### TEXT UNDER STUDY
=== Section Start ===

If a warning flag didn’t pop up in your brain after reading the preceding words, then you’re probably not a member of the target audience for my thoughts today, and you might be more comfortable here.

This said, my own warning flag flies in the form of a question: Is yellow really the natural color of beer, or just the most customary shade experienced during modern industrial brewing times?

And: What type of food coloring is needed to turn Guinness green? Or for that matter, Smithwick’s?

Then: Why would anyone do this sort of thing to beer, anyway, even a wretched and indefensible light lager like Michelob Ultra, much less an artisanal product?

Yes, I know; it’s all in good fun, because we love the Irish one day each year. Except that I happen to view it a bit differently, and will now explain to you why. It’s what I do, explain. You’re free to disagree; that’s what dialogue is all about, even if it’s gone a bit out of fashion.

This year on St. Patrick’s Day, I conjured a tweet.

“IMHO, if you’re a local ‘craft’ brewery, and you color your beer green for St. Paddy’s, it is a regrettable thing, and I can’t take you seriously as a ‘craft’ brewery the other 364 days of the year.”

I advanced this crazed point of view after a search for “green beer” revealed a St. Paddy’s tout by a “craft” brewery in Texas. In all honesty, I had absolutely no idea the practice had become so common among small American “craft” brewers that it prompted this devastating (and unrelated) comment:

It also never occurred to me, not even once, that Louisville-area brewers were complicit. I was quickly reminded by a friend about Atrium Brewing’s O’Beer, a “sour…filled with passion fruit, blue raspberry, lemon, and vanilla,” which seems fair, and has the great merit of achieving its green hue through the creative use of ingredients rather than the aforementioned blue food coloring.

(Had I known green beer had been embraced by local “craft” brewers, I might have thought better of stirring the pot and challenging sensitivity levels, although it’s doubtful, seeing as the somnolent among us need principled provocation on occasion.)

Subsequently I was depicted in less than glowing terms as a sad fuddy-duddy shaking his atrophied fist at the cosmos, vicious and intemperate, and unable to comprehend simple fun.

But it should be obvious that I don’t regard it as fun.

In my world, it contradicts the principles that have impelled so many people to risk everything in order to return brewing to its local origins, because it’s a hell of a lot less expensive to apply the food coloring to the swill inside a keg of Silver Bullet than invest in a brewing system, the only reason for which is to brew both differently and better than the low common denominator achieved by mass-market brands.

It’s a personal, deeply felt reaction, and don’t hold your breath waiting for me to apologize for it.

Granted, I never found a cure for cancer or achieved a peace treaty through shuttle diplomacy. However, I’ve devoted the lion’s share of a lifetime, and whatever heart and soul I possess, into convincing people that beer has dignity and integrity, and can be so much more than a low-common-denominator alcohol delivery device.

40 years ago, metro Louisville was clueless about beer. Trust me; I was there. In truth, at the start I didn’t know very much, myself. As I learned more about beer’s place in history, agriculture, culture, geography, botany, literature and culinary pursuits, I passed it along to others.

Part of the reason was it being my business to do so, although with me, the impetus has a much deeper source than the strictly mercantile. I didn’t always agree with the Alstrom brothers, but they were right on target with their tag at Beer Advocate, “Respect Beer.”

=== Section End ===

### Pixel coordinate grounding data

=== Section Start ===

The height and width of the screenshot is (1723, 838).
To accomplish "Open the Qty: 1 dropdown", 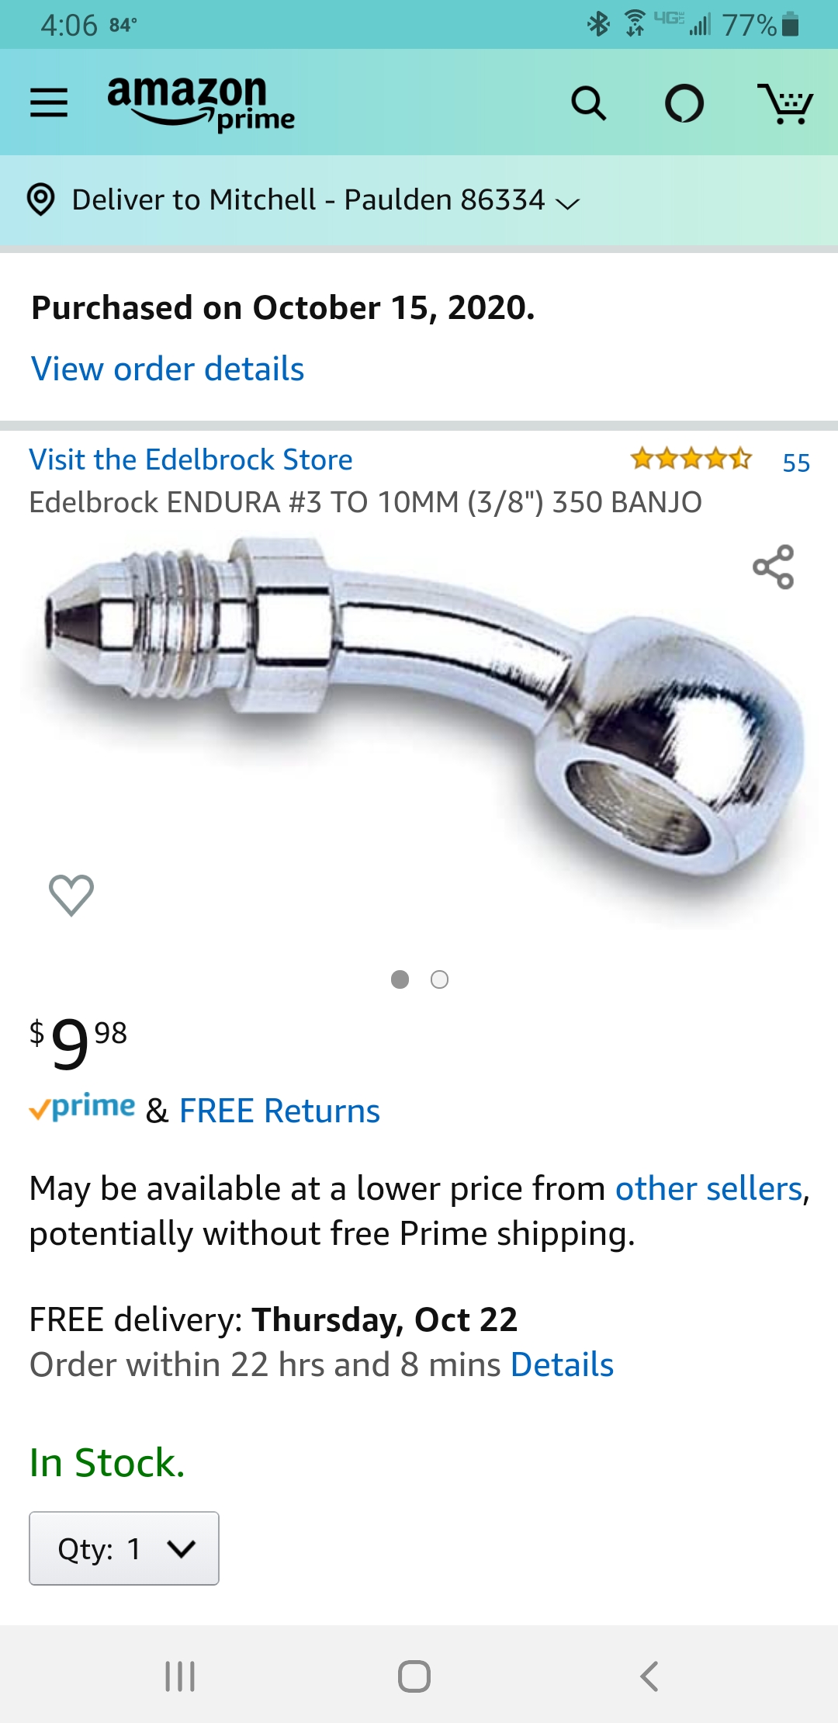I will tap(124, 1548).
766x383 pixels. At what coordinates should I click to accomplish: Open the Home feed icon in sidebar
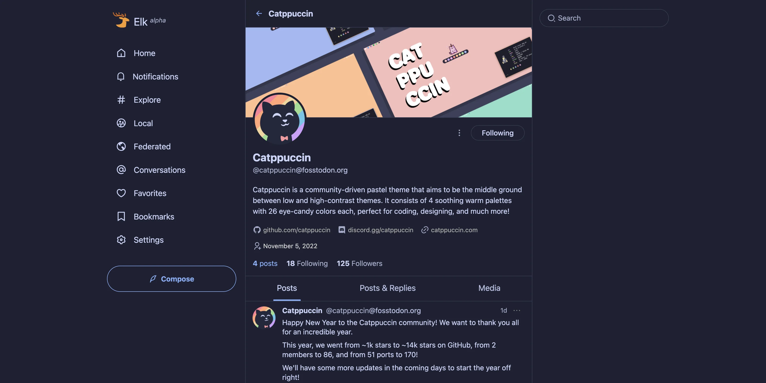click(121, 53)

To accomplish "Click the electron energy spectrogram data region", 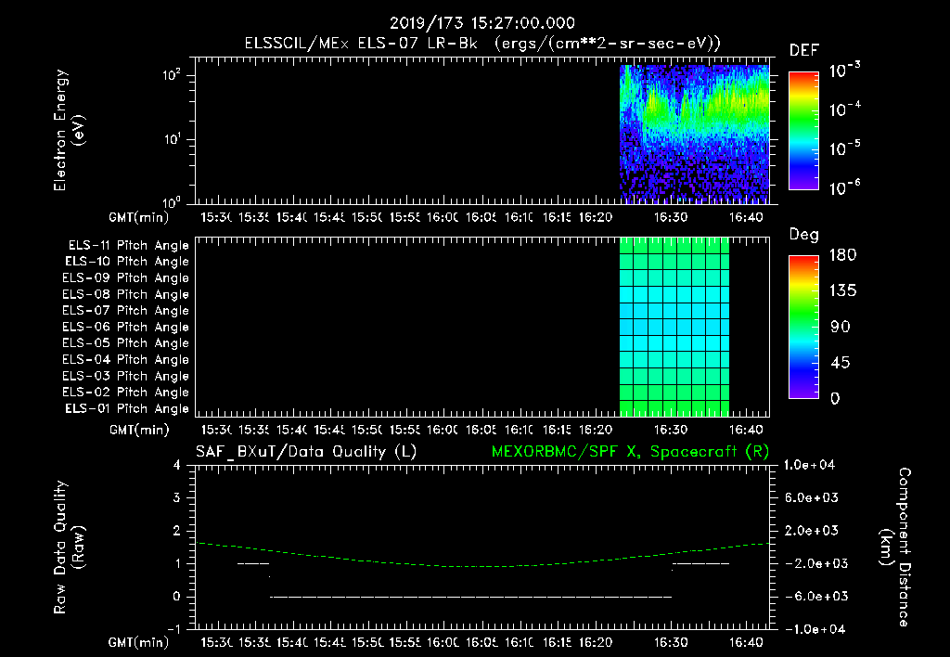I will [694, 133].
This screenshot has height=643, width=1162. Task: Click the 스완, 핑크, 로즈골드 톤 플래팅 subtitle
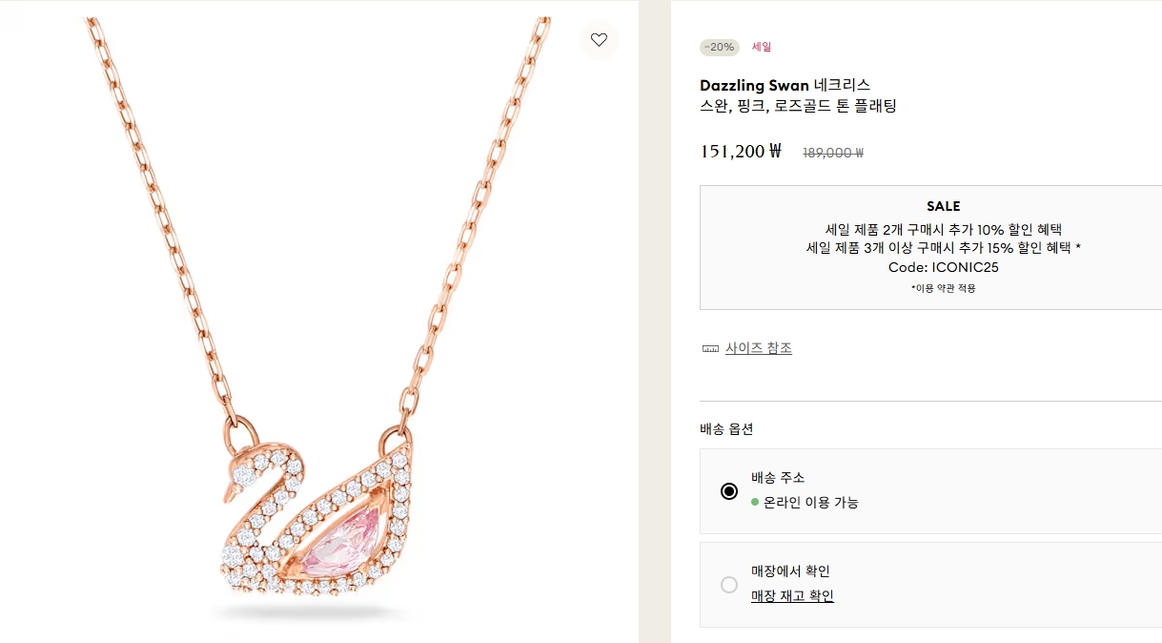tap(798, 106)

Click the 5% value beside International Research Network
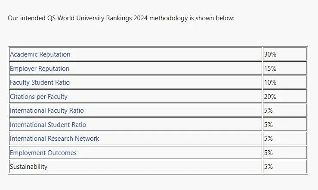269,139
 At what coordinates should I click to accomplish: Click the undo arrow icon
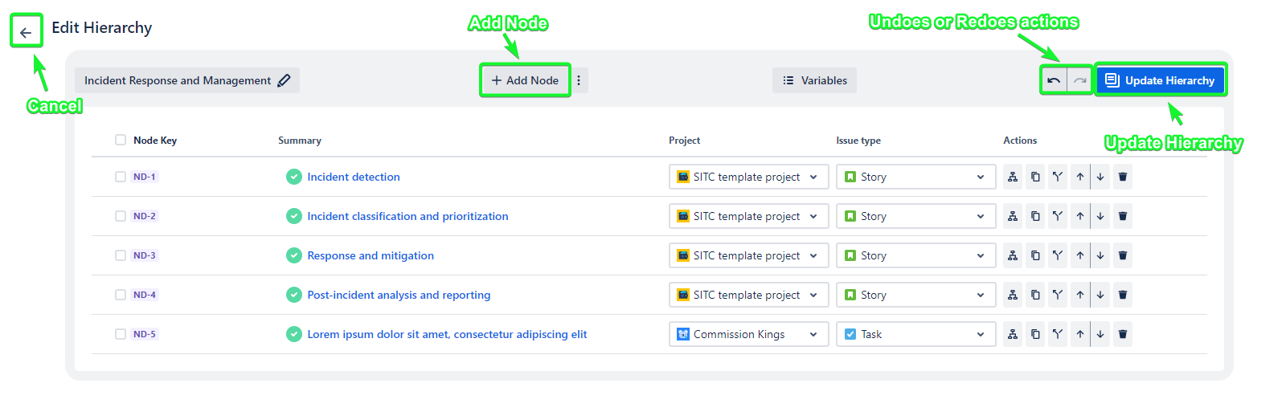[x=1054, y=80]
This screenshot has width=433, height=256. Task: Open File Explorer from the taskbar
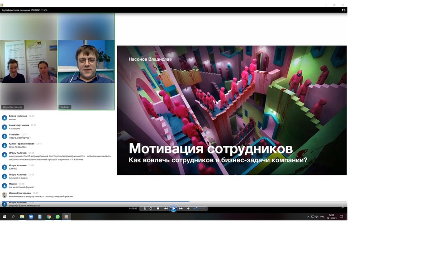22,217
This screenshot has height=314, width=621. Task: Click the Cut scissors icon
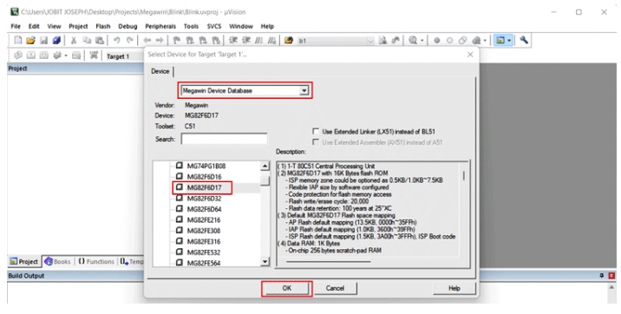point(73,41)
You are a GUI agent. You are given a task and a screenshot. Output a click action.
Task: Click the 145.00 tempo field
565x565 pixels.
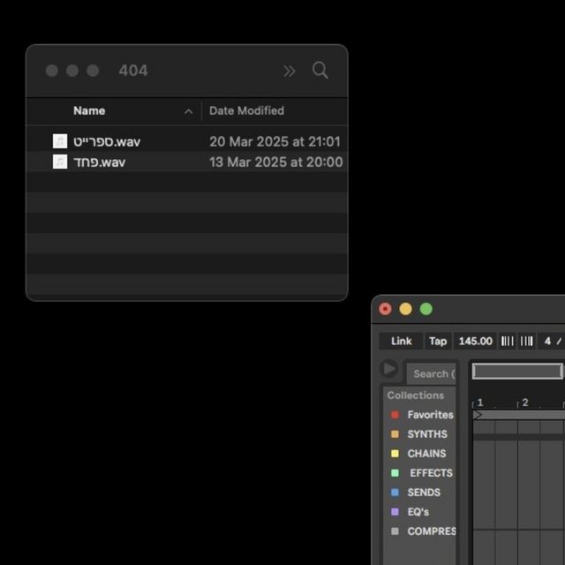coord(475,341)
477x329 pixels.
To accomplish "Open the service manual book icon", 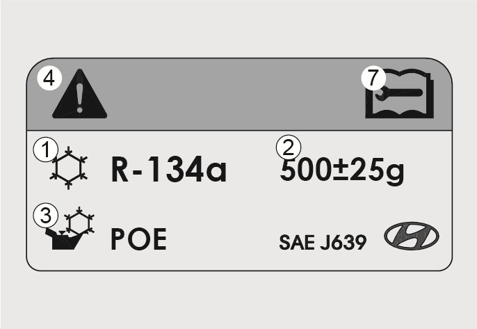I will pos(399,94).
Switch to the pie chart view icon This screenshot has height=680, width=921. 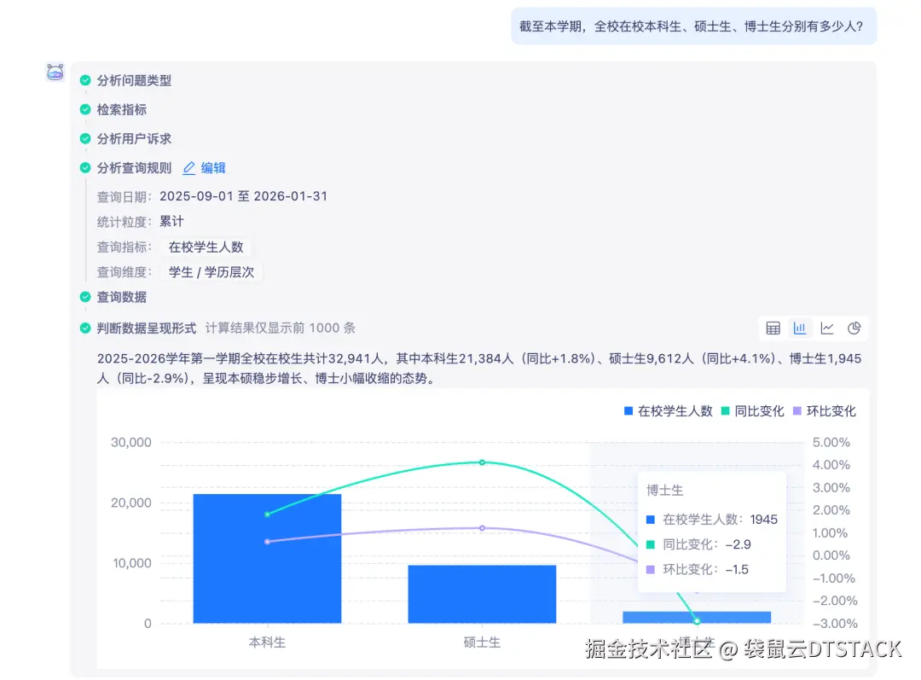tap(853, 328)
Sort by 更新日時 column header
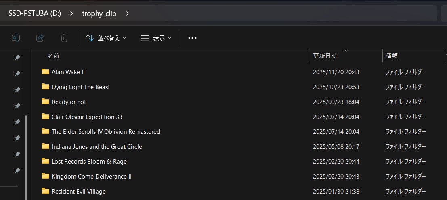 [x=325, y=56]
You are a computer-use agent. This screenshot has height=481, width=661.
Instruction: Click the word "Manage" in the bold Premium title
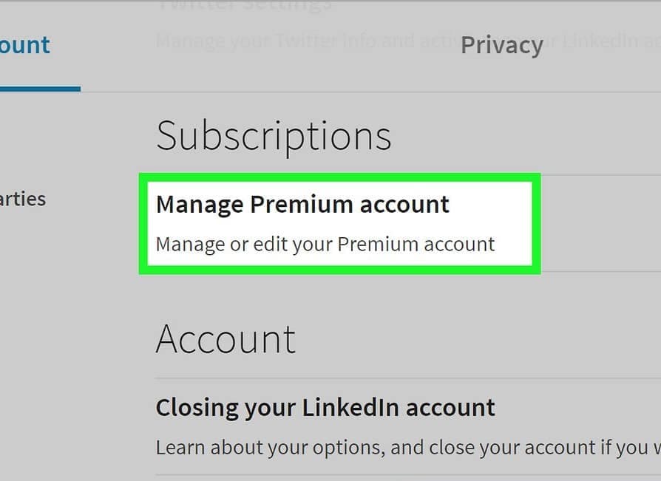[x=200, y=205]
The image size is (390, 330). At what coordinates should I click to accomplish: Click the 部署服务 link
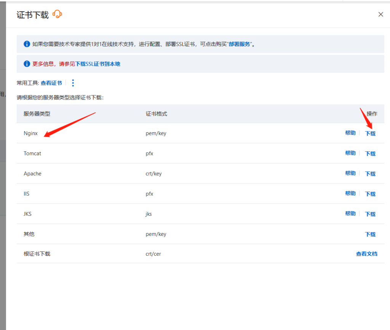(x=240, y=44)
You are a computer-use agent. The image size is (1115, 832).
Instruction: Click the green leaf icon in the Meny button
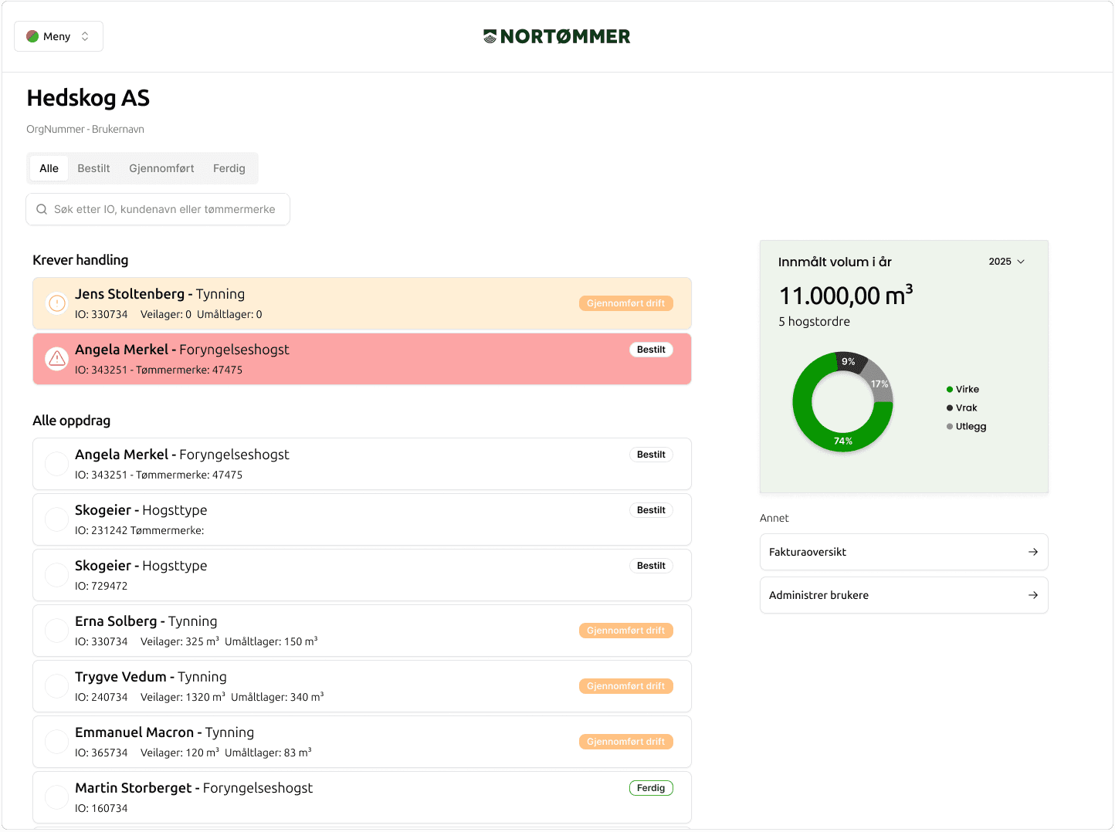click(x=32, y=36)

=== Section End ===

### WHAT YOU ARE ASKED TO DO
Copy word for word the passage of the essay on green beer that starts at "Then: Why would" and ends after "an artisanal product?".

### WORKED SOLUTION
Then: Why would anyone do this sort of thing to beer, anyway, even a wretched and indefensible light lager like Michelob Ultra, much less an artisanal product?